On the menu on your left, click Security and Create new key, assign it the server role and click save (you can add an optional name if you want, but it won’t be used anywhere, it’s merely cosmetic).
Note: This key will only be shown once, so you will need to add it to your .env.local.example file at once. If you lose it for some reason, you can always create a new one. Just make sure to revoke the older one.
When you add the secret to the .env.local.example file, change its name to .env, so Next.js can read it.
When you put your key on your environment variable, it should look like this:
That one is my key, yours should be different.
Create a collection called Users and an index called users_by_email, the index’s source should be the Users collection and the terms should be data.email, also, check the box Unique to prevent duplicate entries, this means the index will return the reference of the user that matches the email you request.
The index creation menu should look like this:
Let’s create a test user and see if it works, for this, we will use the Fauna’s dashboard shell, we will create a method for signup on our app later in this course.
The Create method creates a document in the collection you define in the first parameter with the data you define on the second parameter as an object.

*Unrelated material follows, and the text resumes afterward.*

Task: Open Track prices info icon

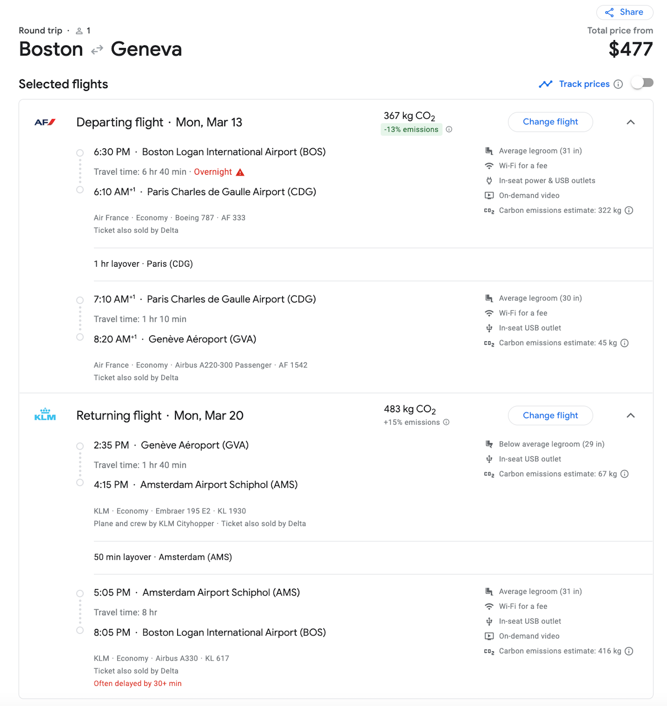Action: tap(619, 84)
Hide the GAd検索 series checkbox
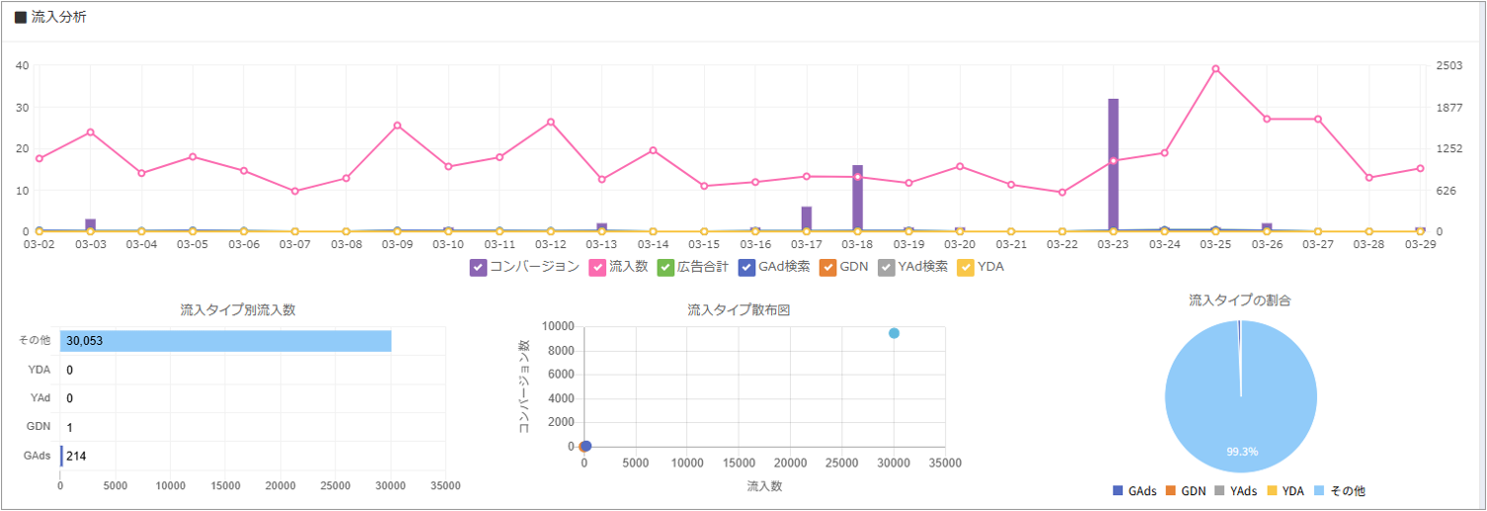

The object you provide can have the following fields:
- data: This field contains an object with all the data you want to save on your document, you can have as many fields inside this object as you need. Also, the index we created earlier will look at the field email and will try to match the email you provide for a search, more on that later.
- credentials (optional): This field contains an object with a password field which is a string with the user’s password, note that in a social network we only want users to log in, but in another scenario, perhaps a factory, we can separate collections for supervisors, engineers, operators, etc. Meaning any document in any collection can login if it has credentials set.
- delegates(optional): This field contains an array of references that will have the same permissions as this document. We won’t use this field on the series.
- ttl(optional): Time-To-Live, this is useful for stories, as they last only 24 hours, this field is a timestamp with the expiration date of the document.
Create(
Collection('Users'),
{
credentials:{password:'123456'},
data:{email:'testmail1@mail.com'}
}
)
When you execute the command above, you should see something like this on the Fauna shell:
Also, you can confirm on the Collections section that your user has been created on the Users collection.
As we mentioned earlier, Fauna stores password on a different collection that is not accessible (even by admins) meaning the user’s password will be safer and the user’s document can be read by other users with no need to keep hiding the password field.
Let’s try to log in with our new user from our local project in Next.js. open a command shell on your project folder and use the command yarn dev or npm run dev, depending on the package manager you have installed. When the command shell prints “event – compiled successfully”, open your browser and navigate to “localhost:3000”
Click Login and try to login with your fresh user. If you followed this example, you should see something like this:
You will see a different number, but if you compare with the document’s ref on the Users collection, it will match.
When you want to shut down the local server you’ve set up, you can hit ctrl+c twice.
At this point, we have set up a simple site using Fauna and Next.js examples. In the next chapter we will create methods to update the user’s profile, change the password, recover a lost password via email, learn how to use ABAC to limit the collections a user can access, make use of Fauna’s User Defined Functions to improve your performance and reduce latency, and create indexes that will help you get your posts in reverse order (newer first).